# [What is needed]
Look through the entries below, please, and copy every line with the word "yellow".

[Saved entries]
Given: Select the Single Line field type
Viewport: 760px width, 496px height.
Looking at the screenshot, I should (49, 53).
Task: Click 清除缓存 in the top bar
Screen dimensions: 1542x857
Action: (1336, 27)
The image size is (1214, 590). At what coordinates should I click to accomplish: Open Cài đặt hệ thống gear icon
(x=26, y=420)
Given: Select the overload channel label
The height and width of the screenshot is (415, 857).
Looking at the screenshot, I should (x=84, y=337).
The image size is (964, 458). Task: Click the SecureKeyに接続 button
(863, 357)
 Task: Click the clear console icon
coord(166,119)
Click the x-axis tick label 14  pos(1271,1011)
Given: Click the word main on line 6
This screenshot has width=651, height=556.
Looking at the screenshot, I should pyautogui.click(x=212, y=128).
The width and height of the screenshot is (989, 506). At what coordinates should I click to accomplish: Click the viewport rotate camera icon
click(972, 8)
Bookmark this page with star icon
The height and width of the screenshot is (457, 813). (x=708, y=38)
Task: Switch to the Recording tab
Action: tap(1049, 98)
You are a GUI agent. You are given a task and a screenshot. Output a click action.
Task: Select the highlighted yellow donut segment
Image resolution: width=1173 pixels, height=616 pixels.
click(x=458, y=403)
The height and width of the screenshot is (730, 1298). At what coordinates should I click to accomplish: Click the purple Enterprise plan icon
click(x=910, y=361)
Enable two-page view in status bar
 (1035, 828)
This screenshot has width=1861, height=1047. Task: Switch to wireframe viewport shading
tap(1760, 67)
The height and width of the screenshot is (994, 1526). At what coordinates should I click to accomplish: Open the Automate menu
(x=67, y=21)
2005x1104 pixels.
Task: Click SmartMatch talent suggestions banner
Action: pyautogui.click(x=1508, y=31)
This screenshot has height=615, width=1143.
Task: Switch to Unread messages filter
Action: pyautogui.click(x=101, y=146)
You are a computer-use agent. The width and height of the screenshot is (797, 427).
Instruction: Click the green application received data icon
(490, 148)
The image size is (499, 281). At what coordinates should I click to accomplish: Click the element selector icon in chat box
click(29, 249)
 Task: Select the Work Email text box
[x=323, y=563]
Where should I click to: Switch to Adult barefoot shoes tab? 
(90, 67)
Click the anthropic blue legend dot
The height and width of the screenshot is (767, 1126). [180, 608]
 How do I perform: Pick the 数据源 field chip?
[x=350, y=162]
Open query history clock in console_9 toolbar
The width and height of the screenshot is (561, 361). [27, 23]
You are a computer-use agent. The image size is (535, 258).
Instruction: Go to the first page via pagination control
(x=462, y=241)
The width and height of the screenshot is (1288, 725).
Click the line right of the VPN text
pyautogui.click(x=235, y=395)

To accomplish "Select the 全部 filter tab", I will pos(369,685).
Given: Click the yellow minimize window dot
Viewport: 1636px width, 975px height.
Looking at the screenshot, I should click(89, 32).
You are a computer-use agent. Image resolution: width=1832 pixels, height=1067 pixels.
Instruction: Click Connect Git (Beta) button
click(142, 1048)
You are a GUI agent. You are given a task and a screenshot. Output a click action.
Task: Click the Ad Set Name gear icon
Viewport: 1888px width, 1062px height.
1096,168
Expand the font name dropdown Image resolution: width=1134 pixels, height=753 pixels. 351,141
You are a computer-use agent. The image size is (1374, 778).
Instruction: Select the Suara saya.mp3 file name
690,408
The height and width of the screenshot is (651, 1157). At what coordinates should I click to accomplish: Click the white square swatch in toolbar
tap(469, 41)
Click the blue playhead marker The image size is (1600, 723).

# [Solved problem]
Task: Select the highlighted yellow donut segment
Given: Click the yellow minimize window dot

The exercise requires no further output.